(Stored entries)
>>>>>
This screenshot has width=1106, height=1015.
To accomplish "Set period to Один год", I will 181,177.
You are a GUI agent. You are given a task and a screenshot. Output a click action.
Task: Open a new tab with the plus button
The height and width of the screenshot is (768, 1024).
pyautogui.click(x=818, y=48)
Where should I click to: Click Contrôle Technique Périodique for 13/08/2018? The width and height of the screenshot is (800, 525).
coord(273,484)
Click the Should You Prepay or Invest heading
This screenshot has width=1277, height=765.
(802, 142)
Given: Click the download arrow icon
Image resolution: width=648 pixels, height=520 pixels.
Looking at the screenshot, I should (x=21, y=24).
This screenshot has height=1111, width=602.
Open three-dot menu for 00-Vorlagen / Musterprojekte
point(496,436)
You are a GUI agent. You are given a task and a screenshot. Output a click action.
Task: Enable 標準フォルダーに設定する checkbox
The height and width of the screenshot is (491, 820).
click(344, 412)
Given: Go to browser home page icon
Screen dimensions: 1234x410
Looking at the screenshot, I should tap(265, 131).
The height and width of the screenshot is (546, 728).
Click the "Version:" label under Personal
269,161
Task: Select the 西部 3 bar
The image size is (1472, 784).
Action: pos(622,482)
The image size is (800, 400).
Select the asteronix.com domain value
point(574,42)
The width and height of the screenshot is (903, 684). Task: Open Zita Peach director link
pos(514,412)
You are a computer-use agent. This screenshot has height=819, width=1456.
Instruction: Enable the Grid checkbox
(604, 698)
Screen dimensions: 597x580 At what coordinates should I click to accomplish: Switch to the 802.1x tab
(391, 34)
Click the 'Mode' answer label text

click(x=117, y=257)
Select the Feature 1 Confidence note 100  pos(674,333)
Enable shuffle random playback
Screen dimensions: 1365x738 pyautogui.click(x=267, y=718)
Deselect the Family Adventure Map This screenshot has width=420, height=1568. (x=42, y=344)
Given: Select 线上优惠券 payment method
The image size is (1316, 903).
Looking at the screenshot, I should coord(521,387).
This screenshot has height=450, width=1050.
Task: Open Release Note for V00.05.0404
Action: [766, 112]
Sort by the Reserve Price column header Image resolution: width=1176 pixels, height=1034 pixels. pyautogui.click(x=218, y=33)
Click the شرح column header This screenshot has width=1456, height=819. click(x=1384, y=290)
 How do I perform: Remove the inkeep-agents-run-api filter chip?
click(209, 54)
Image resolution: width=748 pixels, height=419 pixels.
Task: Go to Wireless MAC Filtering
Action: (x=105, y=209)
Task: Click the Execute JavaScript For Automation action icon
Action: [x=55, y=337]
<<<<<
- _Stated problem_: Convert the entries above into a Markdown table with the columns "Row" and "Text", assigning one numbered row to each line and omitting blank lines.

- _Full response_:
| Row | Text |
|---|---|
| 1 | This screenshot has width=1106, height=1015. |
| 2 | To accomplish "Set period to Один год", I will 181,177. |
| 3 | You are a GUI agent. You are given a task and a screenshot. Output a click action. |
| 4 | Task: Open a new tab with the plus button |
| 5 | The height and width of the screenshot is (768, 1024). |
| 6 | pyautogui.click(x=818, y=48) |
| 7 | Where should I click to: Click Contrôle Technique Périodique for 13/08/2018? The width and height of the screenshot is (800, 525). |
| 8 | coord(273,484) |
| 9 | Click the Should You Prepay or Invest heading |
| 10 | This screenshot has width=1277, height=765. |
| 11 | (802, 142) |
| 12 | Given: Click the download arrow icon |
| 13 | Image resolution: width=648 pixels, height=520 pixels. |
| 14 | Looking at the screenshot, I should (x=21, y=24). |
| 15 | This screenshot has height=1111, width=602. |
| 16 | Open three-dot menu for 00-Vorlagen / Musterprojekte |
| 17 | point(496,436) |
| 18 | You are a GUI agent. You are given a task and a screenshot. Output a click action. |
| 19 | Task: Enable 標準フォルダーに設定する checkbox |
| 20 | The height and width of the screenshot is (491, 820). |
| 21 | click(344, 412) |
| 22 | Given: Go to browser home page icon |
| 23 | Screen dimensions: 1234x410 |
| 24 | Looking at the screenshot, I should tap(265, 131). |
| 25 | The height and width of the screenshot is (546, 728). |
| 26 | Click the "Version:" label under Personal |
| 27 | 269,161 |
| 28 | Task: Select the 西部 3 bar |
| 29 | The image size is (1472, 784). |
| 30 | Action: pos(622,482) |
| 31 | The image size is (800, 400). |
| 32 | Select the asteronix.com domain value |
| 33 | point(574,42) |
| 34 | The width and height of the screenshot is (903, 684). Task: Open Zita Peach director link |
| 35 | pos(514,412) |
| 36 | You are a computer-use agent. This screenshot has height=819, width=1456. |
| 37 | Instruction: Enable the Grid checkbox |
| 38 | (604, 698) |
| 39 | Screen dimensions: 597x580 At what coordinates should I click to accomplish: Switch to the 802.1x tab |
| 40 | (391, 34) |
| 41 | Click the 'Mode' answer label text |
| 42 | click(x=117, y=257) |
| 43 | Select the Feature 1 Confidence note 100  pos(674,333) |
| 44 | Enable shuffle random playback |
| 45 | Screen dimensions: 1365x738 pyautogui.click(x=267, y=718) |
| 46 | Deselect the Family Adventure Map This screenshot has width=420, height=1568. (x=42, y=344) |
| 47 | Given: Select 线上优惠券 payment method |
| 48 | The image size is (1316, 903). |
| 49 | Looking at the screenshot, I should coord(521,387). |
| 50 | This screenshot has height=450, width=1050. |
| 51 | Task: Open Release Note for V00.05.0404 |
| 52 | Action: [766, 112] |
| 53 | Sort by the Reserve Price column header Image resolution: width=1176 pixels, height=1034 pixels. pyautogui.click(x=218, y=33) |
| 54 | Click the شرح column header This screenshot has width=1456, height=819. click(x=1384, y=290) |
| 55 |  How do I perform: Remove the inkeep-agents-run-api filter chip? |
| 56 | click(209, 54) |
| 57 | Image resolution: width=748 pixels, height=419 pixels. |
| 58 | Task: Go to Wireless MAC Filtering |
| 59 | Action: (x=105, y=209) |
| 60 | Task: Click the Execute JavaScript For Automation action icon |
| 61 | Action: [x=55, y=337] |